Ce jour-là, j'avais fêté mes 13 ans. Durant l'après-midi, mes parents m'avaient organisé un super anniversaire avec tous mes copains dans le jardin de la maison. J'avais été gâté, comme c'est souvent le cas des enfants uniques. Le soir venu, je me trouvais dans ma chambre à l'étage supérieur et j'écoutais en boucle "Lili" la chanson d'AaRon sur le baladeur Mp3 que je venais de recevoir.

J'étais assis à mon bureau quand une main se posa sur mon épaule et me fit sursauter. C'était celle de mon oncle Finn. Je dis "oncle" par habitude car il n'a aucun lien de parenté avec moi. Il était mon parrain, celui qui avait été choisi par mon père et ma mère. C'était un homme de grande prestance qui s'engageait avec classe vers la soixantaine.

En fait, c'est le père de Maxime et de Tim. Je le connais depuis ma naissance et nous avons toujours eu une grande complicité. J'adorais passer du temps avec lui. Je savais qu'il ne louperait mon anniversaire sous aucun prétexte.

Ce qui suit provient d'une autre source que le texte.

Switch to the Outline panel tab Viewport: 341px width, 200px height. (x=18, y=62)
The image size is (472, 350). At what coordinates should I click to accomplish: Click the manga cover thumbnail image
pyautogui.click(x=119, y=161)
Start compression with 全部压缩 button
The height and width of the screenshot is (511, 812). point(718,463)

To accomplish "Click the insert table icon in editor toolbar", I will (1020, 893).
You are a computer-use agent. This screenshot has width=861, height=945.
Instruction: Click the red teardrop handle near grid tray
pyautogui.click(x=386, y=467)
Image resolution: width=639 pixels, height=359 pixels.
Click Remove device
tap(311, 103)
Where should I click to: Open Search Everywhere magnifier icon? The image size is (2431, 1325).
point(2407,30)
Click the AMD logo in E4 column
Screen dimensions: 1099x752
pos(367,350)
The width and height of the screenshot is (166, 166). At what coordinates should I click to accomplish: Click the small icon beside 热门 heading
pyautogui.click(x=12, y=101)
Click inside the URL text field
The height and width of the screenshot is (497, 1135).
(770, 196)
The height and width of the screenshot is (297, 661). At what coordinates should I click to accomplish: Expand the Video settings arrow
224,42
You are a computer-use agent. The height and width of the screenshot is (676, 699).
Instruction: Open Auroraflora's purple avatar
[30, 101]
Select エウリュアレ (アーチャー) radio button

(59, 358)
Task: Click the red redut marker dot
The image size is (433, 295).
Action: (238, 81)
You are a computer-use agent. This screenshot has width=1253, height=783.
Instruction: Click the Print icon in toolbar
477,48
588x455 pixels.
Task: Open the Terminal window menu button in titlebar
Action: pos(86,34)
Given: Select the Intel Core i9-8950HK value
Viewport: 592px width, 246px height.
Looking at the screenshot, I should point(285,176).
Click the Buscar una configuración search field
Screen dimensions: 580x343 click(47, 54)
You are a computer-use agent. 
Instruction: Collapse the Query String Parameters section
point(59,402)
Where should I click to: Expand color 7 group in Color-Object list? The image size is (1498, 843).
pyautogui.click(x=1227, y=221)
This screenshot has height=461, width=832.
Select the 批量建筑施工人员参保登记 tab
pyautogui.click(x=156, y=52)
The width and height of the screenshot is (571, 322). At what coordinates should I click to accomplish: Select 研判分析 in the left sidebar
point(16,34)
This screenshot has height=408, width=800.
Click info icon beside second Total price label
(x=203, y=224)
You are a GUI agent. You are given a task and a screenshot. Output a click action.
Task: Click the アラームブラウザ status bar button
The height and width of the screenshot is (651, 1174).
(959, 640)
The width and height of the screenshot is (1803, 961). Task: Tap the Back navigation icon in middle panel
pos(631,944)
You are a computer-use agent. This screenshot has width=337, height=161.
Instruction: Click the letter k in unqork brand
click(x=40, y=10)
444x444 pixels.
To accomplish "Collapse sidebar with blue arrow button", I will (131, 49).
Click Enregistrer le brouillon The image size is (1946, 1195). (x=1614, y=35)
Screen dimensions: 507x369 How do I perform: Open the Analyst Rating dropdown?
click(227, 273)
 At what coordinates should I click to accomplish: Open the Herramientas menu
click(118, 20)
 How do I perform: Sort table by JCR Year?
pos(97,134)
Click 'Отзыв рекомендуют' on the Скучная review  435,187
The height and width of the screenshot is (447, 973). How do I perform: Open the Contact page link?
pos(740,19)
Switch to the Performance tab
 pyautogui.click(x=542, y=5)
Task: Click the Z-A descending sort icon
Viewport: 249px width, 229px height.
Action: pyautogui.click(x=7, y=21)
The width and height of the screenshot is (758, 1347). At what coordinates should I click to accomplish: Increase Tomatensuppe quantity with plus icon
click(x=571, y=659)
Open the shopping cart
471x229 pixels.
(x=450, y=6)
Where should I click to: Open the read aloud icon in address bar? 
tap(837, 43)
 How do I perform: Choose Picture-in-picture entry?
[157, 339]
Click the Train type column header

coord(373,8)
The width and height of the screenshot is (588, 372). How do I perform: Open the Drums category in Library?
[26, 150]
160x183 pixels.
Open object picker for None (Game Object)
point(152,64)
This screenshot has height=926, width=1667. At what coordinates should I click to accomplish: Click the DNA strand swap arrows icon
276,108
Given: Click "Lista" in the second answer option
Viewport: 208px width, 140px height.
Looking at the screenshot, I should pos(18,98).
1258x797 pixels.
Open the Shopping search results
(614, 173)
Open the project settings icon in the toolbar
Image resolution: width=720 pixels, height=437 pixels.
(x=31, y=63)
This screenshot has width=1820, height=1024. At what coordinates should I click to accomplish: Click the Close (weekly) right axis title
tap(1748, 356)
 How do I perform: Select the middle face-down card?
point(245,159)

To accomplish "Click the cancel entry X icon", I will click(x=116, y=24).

- Désolé mon Alexandre, je ne voulais pas te faire peur. Ta mère m'a dit que tu te trouvais dans ta chambre. J'ai toqué mais tu ne m'as pas entendu. Je suis venu pour te souhaiter un joyeux anniversaire et te donner un petit cadeau.

Je le regardai avec un énorme sourire et je pris le paquet qu'il me tendait. Je l'ouvris et découvris un ouvrage sur les randonnées de l'île de Madère. Le livre contenait de nombreux itinéraires. Il était illustré par de magnifiques photos qui étaient prises dans un paysage extraordinaire.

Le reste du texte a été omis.